[ENTRIES PROVIDED]
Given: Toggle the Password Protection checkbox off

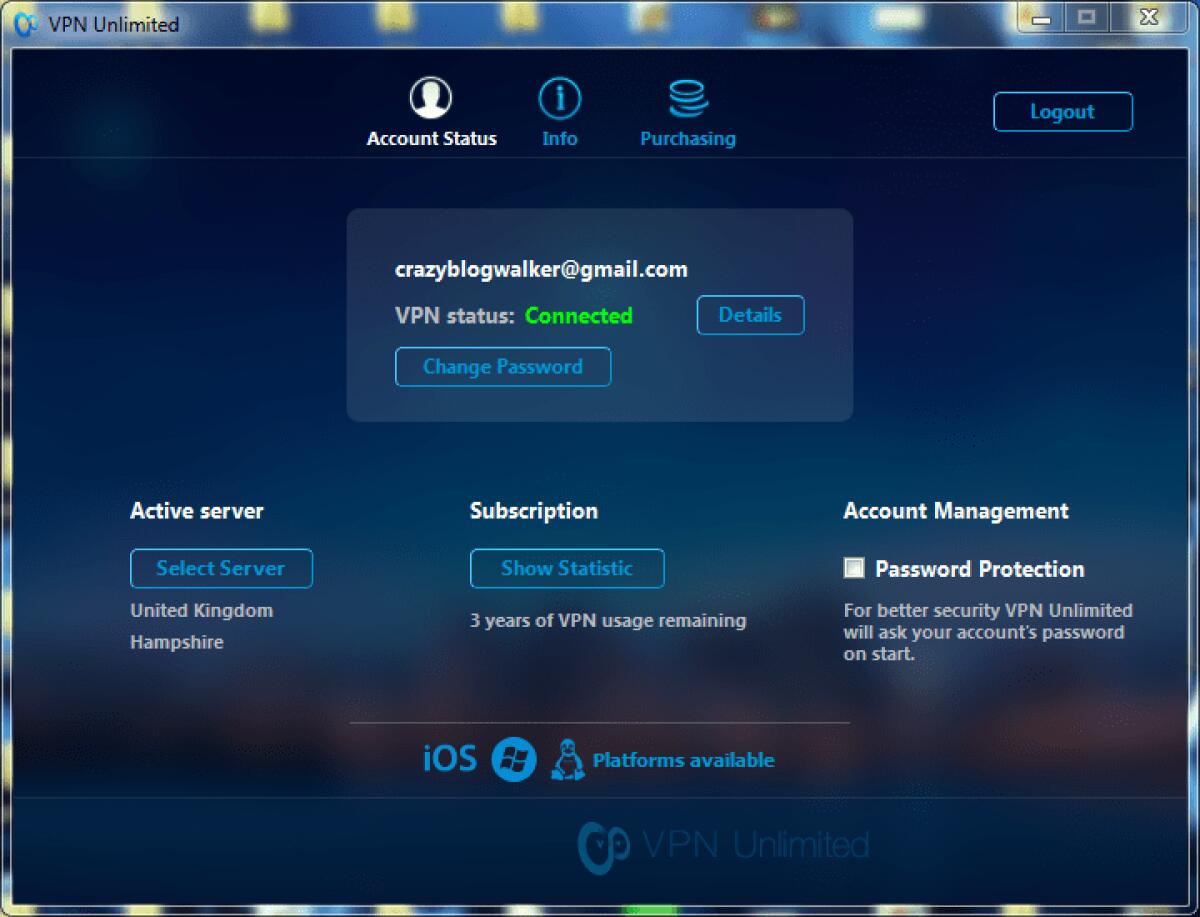Looking at the screenshot, I should pyautogui.click(x=854, y=568).
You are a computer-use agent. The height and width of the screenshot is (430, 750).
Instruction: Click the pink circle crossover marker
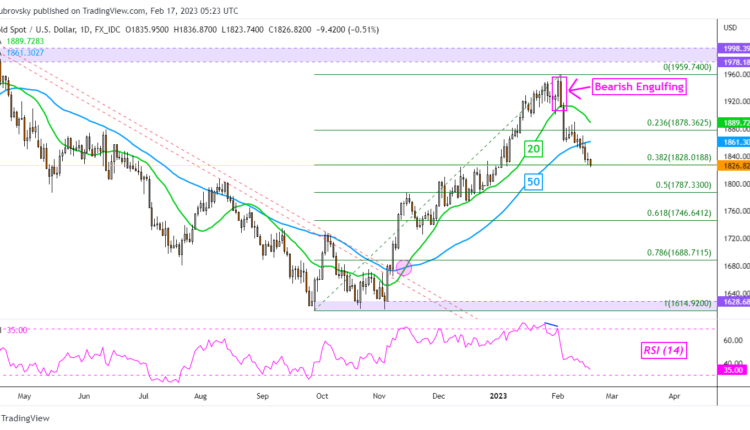[404, 268]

[INSTRUCTIONS FOR THE TASK] Pictures are not part of the copy; reproduce exactly and only the lines from the line containing "Instruction: Click the" through the end of the listing.

[OUTPUT OF THE TASK]
Instruction: Click the pink circle crossover marker
[404, 268]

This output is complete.